CHAPTER 2 #3
“I thought I saw you two over by the art store.” A weird note crept into Dalton’s voice, but I refused to look up at his expression to see what it was.
Refused. I shouldn’t have been curious. I shouldn’t have been desperate to see it.
“Nellie’s not with you today? You’re missing one part of your trio. ”
Instead, I focused on Jamie, who had a calm expression. “Oh, this is just our adventure today.”
There was something strange about the way he phrased it. He didn’t tell Dalton about Nellie’s perfect attendance. No, he framed it in a specific way. Just our adventure.
“I bet you’re excited for graduation, Daisy,” Dalton said to me, leaning down enough that I could see his chin from the corner of my eye.
Too close. The scent of his cologne tickled my nose, but it was enough to shatter something in me—he even smelled the same. “You’re off to NYU in the fall, right?”
Hearing the college name on his lips was what did it. Much how Penn had reared up screaming after I’d thrown water onto her sleeping figure, that was how I felt now.
He couldn’t have known I hadn’t gotten in, but in that moment, it felt like he did. There was no condescension in his eyes, nor in his voice, but for how certain he’d been I wouldn’t get in last year, his belief now didn’t make sense.
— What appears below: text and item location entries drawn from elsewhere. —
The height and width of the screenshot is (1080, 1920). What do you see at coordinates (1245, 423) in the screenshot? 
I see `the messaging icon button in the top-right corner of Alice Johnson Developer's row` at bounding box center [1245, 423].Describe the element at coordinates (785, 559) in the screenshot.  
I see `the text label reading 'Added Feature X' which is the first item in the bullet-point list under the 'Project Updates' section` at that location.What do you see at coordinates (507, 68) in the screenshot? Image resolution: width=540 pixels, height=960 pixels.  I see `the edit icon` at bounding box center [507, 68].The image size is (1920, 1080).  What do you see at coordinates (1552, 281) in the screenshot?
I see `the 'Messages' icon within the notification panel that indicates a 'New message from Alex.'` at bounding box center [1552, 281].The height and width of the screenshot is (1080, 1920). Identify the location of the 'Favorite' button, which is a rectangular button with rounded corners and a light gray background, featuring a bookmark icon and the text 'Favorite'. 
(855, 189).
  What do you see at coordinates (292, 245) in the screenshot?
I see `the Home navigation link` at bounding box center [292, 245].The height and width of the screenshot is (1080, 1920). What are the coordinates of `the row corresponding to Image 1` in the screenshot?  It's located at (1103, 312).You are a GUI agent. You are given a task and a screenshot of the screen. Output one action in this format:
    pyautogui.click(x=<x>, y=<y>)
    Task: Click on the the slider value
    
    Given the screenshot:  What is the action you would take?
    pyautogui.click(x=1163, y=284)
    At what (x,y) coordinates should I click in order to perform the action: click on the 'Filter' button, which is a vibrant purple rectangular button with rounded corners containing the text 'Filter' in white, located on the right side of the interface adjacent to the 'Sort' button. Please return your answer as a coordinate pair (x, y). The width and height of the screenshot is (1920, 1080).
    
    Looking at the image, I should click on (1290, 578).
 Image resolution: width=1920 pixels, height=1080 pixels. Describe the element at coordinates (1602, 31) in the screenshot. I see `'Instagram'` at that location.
It’s a little silly to hear you talk about NYU like you’ll go, he’d said to me. I need someone in my life with more ambition.
Even thinking those words had my heart breaking all over again.
I was immediately very glad I’d given the napkin to Jamie and Dalton couldn’t see it on the table.
Despite absolutely everything—the way things ended, the way he’d broken my heart, and the way he showed up now with no mercy—something in my chest pulled, like there was a tether between us that suddenly yanked taut.
There was one other thing I’d wished for Dalton Giovanni. One thing I’d prayed for in secret nearly every night.
That he’d crawl home and beg me back.
And then, underneath the table, I felt it.
Jamie’s foot slid softly against mine, the toe of his sneaker brushing against the side of my shoe. It drew my attention to him. His eyes behind his glasses were locked on me, his thoughts as clear in my head as if he’d spoken aloud.
Don’t do it, Daisy.
Out of everyone in the world, James Brighton could read me the best.
Guilt and shame drenched me, with embarrassment hot on their heels.
Without thinking, I stood from the picnic table, bringing my ice cream soup with me.
Dalton leaned back, startled, and I held my cup so tightly in my hand that my nails nearly cut through the Styrofoam.
Dalton’s gaze was open, almost pleased, as if we were old friends running into each other and catching up.
As if nothing had happened between us at all.
My heart twinged again, and I realized the ache was coming from all the small little tears in it. The places that hadn’t fully healed from when he’d forced me to piece it back together.
“Screw you,” I said.
And then threw my ice cream soup onto his linen shirt.
Dalton cursed, trying to skitter back out of the blast zone, but I moved too fast. The Styrofoam cup and plastic spoon both clattered to the ground, and he held his arms out, as if unable to believe what I’d just done.
I didn’t linger at the sight. I practically fled back to the parking lot Jamie’s car was in. My racing pulse left me lightheaded, the adrenaline rushing through my veins shaking me to my core.
Don’t turn around, I told myself, chanting the mantra with all the desperation in the world. Don’t do it, don’t do it, don’t do it.
A second later, Jamie came up alongside me, once again grabbing my hand and squeezing it tight. “I’m proud of you,” he said when we’d gotten a good distance away. “Did you take inspiration from Beck dumping his drink on Nellie?”
“Maybe.” Jamie’s words made me feel worse.
I’m proud of you. He only said that because he didn’t realize how close I’d been.
I gripped Jamie’s palm, grounding myself to the moment, to the sidewalk, to keep me from feeling like I was free-falling.
“You were chummy. Oh, Dalton, oh, I’m so glad you’re home, oh—”
“Shut up,” Jamie told me lightly. “You know I hate him as much as you do. More, even. If you hadn’t dumped your ice cream all over his stupid Gilfman shirt, I would’ve.”
Don’t turn around.
I didn’t believe Jamie for a second. He was a peacemaker. In fact, I was surprised he wasn’t scolding me for my insane action, but then again, he was right about that part. He did hate Dalton Giovanni more than me.
Because, despite everything, I didn’t think I hated him at all.
“I’m telling you,” I said, and lost my internal battle.
Unable to fight the pull anymore, I looked back at the ice cream parlor where we’d left Dalton behind.
He’d gotten napkins from one of the dispensers and was dabbing—uselessly—at his shirt.
My chest squeezed painfully, body willing me to go back. “Bad luck.”
Jamie gave my hand a pulse, as if knowing where my thoughts were and encouraging me on anyway. “Yeah, fine,” he agreed. “Bad luck.”